Naruto riu incrédulo.

- Mamãe me disse que vocês demônios mentem bem, mas isso foi mais do que bem, eu quase acreditei - Naruto riu meio sem graça.

- Você já viu algum relato de Hyuugas saindo da colina em que moram? - calmamente o demônio perguntou.

- Eles preferem viver uma vida reclusa - rebateu rapidamente.

- Como você prefere uma vida reclusa? - e uma resposta veio muito mais rápida do que Naruto esperava.

- Senhor demônio, por que falar dos Hyuugas agora? Estávamos falando do motivo de eu estar recluso - Naruto desviou o assunto. - E eu não odeio essa vida, só é meio entediante.

- Entendo - o demônio ficou de pé. - Eu sinto sua confusão daqui, talvez você deva lembrar do passado - Ele se aproximou do loiro.

- Lembrar do passado? - perguntou olhando para a figura alta. Para Naruto, o demônio não falava nada coerente, pulava de um assunto para o outro.

O demônio se aproximou, levando os dedos grandes pálidos à bochecha da pequena fada. Em um suspiro de susto, Naruto tentou se afastar ao sentir a mão gelada em suas bochechas, mas sem sucesso. Os grandes olhos azuis se hipnotizaram nos olhos vermelhos sangue do demônio, três pontos pretos começaram a girar em torno dos olhos e tudo ficou escuro na mente de Naruto.

O chalé ao seu redor parecia desaparecer, substituído por imagens fragmentadas e emocionalmente carregadas de sua infância. As lembranças, uma vez pacíficas, tornaram-se turbulentas, como se uma tempestade revirasse as águas calmas de sua memória.

Cenas de conflito e confusão surgiram, acompanhadas pelo eco de vozes exaltadas e palavras afiadas. O coração de Naruto batia forte, relembrando momentos de medo e insegurança que marcaram profundamente sua juventude. As imagens eram vívidas e dolorosas, como se estivessem sendo revividas naquele momento.

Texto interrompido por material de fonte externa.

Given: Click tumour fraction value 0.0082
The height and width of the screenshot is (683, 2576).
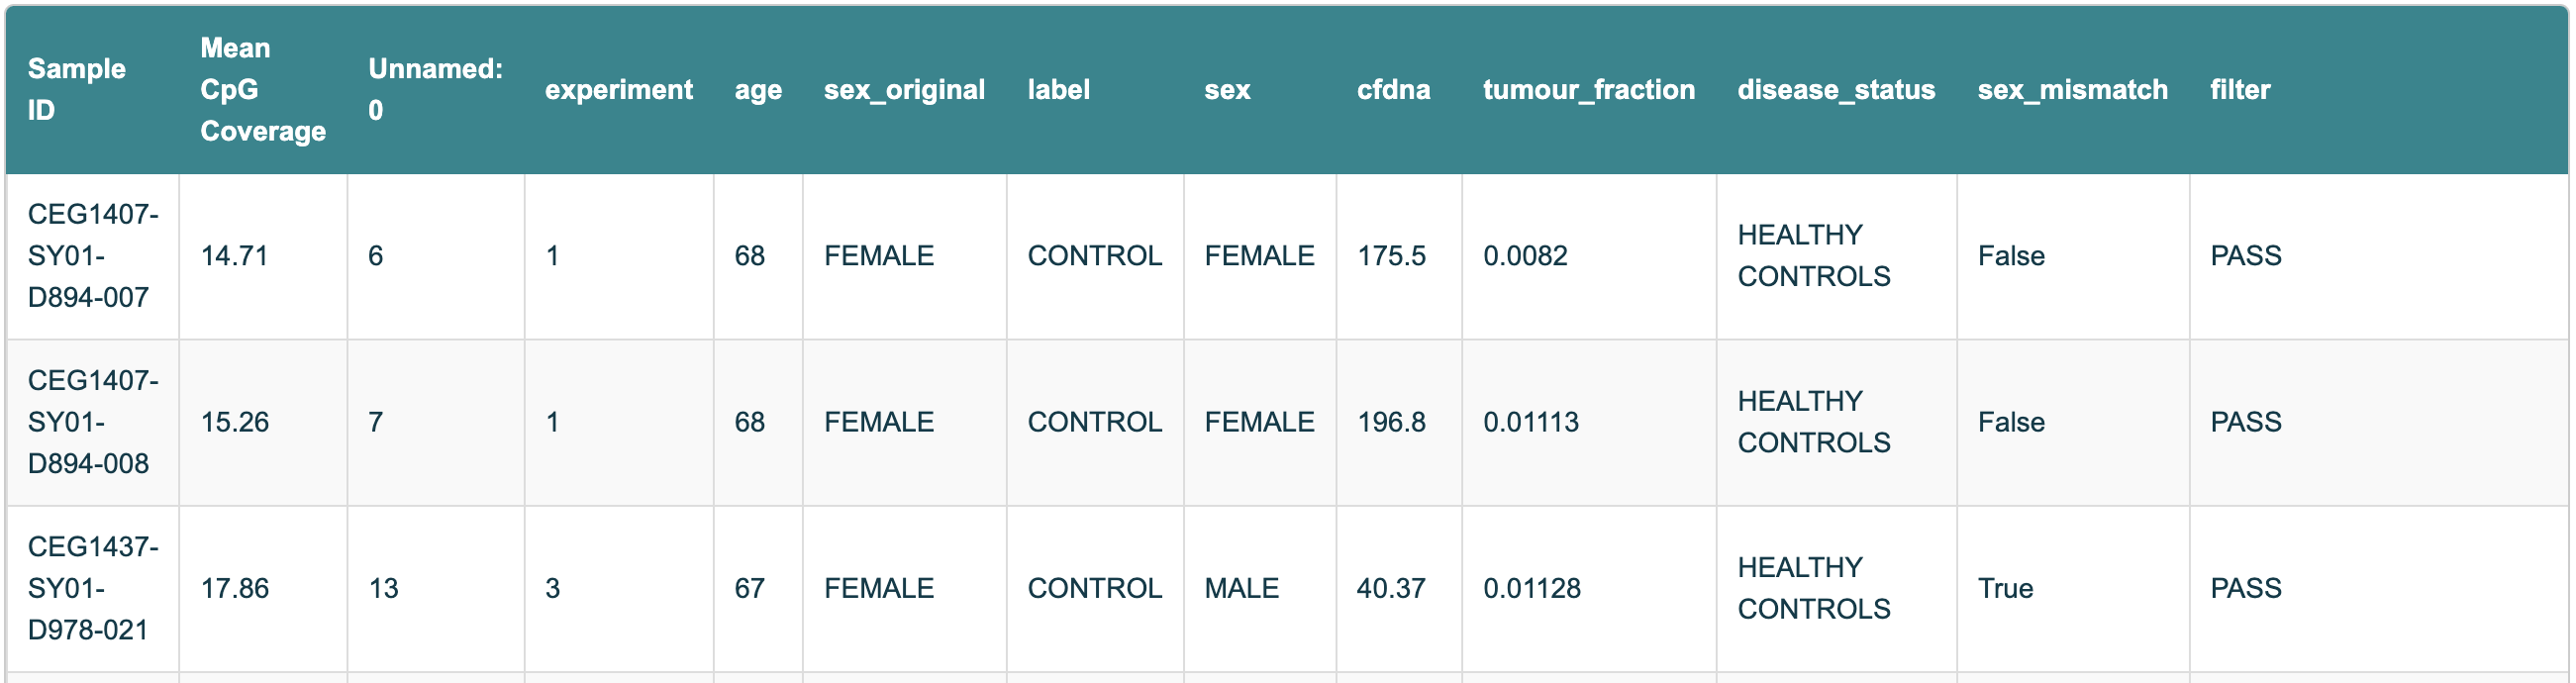Looking at the screenshot, I should click(1524, 256).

No entanto, entre os momentos tumultuados, também havia lampejos de alegria e carinho, como raios de sol lutando para penetrar nas nuvens escuras. Lembranças de sorrisos tímidos, abraços reconfortantes e pequenos gestos de amor se entrelaçavam com as lembranças mais sombrias, criando uma complexa tapeçaria de experiências.

E então tudo voltou ao normal, enjôo tomou conta de Naruto e seus olhos encheram de lágrimas, a confusão lhe dava vontade de chorar.

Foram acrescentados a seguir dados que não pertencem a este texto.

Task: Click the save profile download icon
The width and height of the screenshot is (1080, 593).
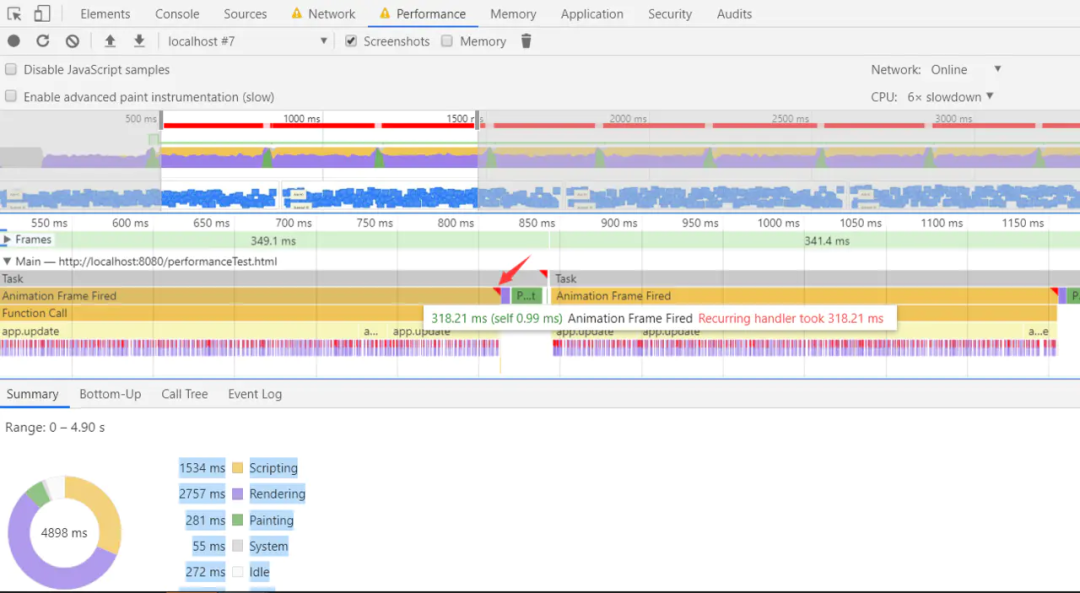Action: (x=138, y=41)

- O que era isso? O que você fez? Nunca mais encoste em mim - a fada assustada afastou-se novamente do demônio tentando regularizar as batidas de seu coração

- Eu te dei liberdade para lembrar, lembre-se, Naruto. Eu já estive aqui - em um suspiro cansado, o demônio volta a sentar na ponta da pequena cama de Naruto

- Demônio... Senhor demônio, eu não o conheço, por favor, vá embora e me deixe em paz - Naruto suplicou

- Você subiu em uma árvore, uma árvore tão grande que não conseguia enxergar o topo. Você se assustou com os gritos de sua mãe e acabou caindo quando tinha apenas cinco anos. Ficou desacordado por dias enquanto se curava "milagrosamente". Quando finalmente acordou, começou a ver coisas que os outros não viam, e tinha medo de dormir sozinho por sempre escutar vozes que falavam com você - o demônio falou, impaciente.

- Depois disso, você passou a acordar em lugares ao redor de sua casa, sempre com a sensação de que alguém o abandonara enquanto dormia.

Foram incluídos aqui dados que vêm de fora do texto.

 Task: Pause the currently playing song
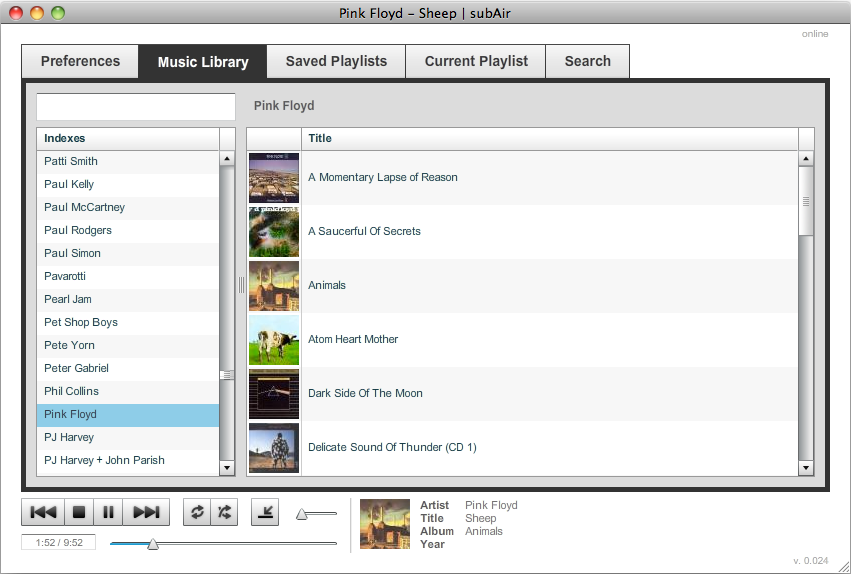pyautogui.click(x=109, y=512)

- Isso não faz sentido, eu não me lembro de nada disso, senhor demônio, eu... - Naruto lutava contra lembranças que tentavam emergir.

- Um dia, você dormiu sozinho em seu quarto e acordou em um lugar estranho, e alguém o guiou de volta aos arredores de sua casa - a criatura tentou novamente.

- Você... Por que está me contando tudo isso? - a fala da fada foi interrompida por lágrimas, expressando confusão e desespero.

- Eu salvei você diversas vezes, me aproximei de você inúmeras vezes, mas seus pais sempre o tiraram de mim - disse o demônio com uma notória raiva na voz - E você é meu, Naruto, você sempre foi.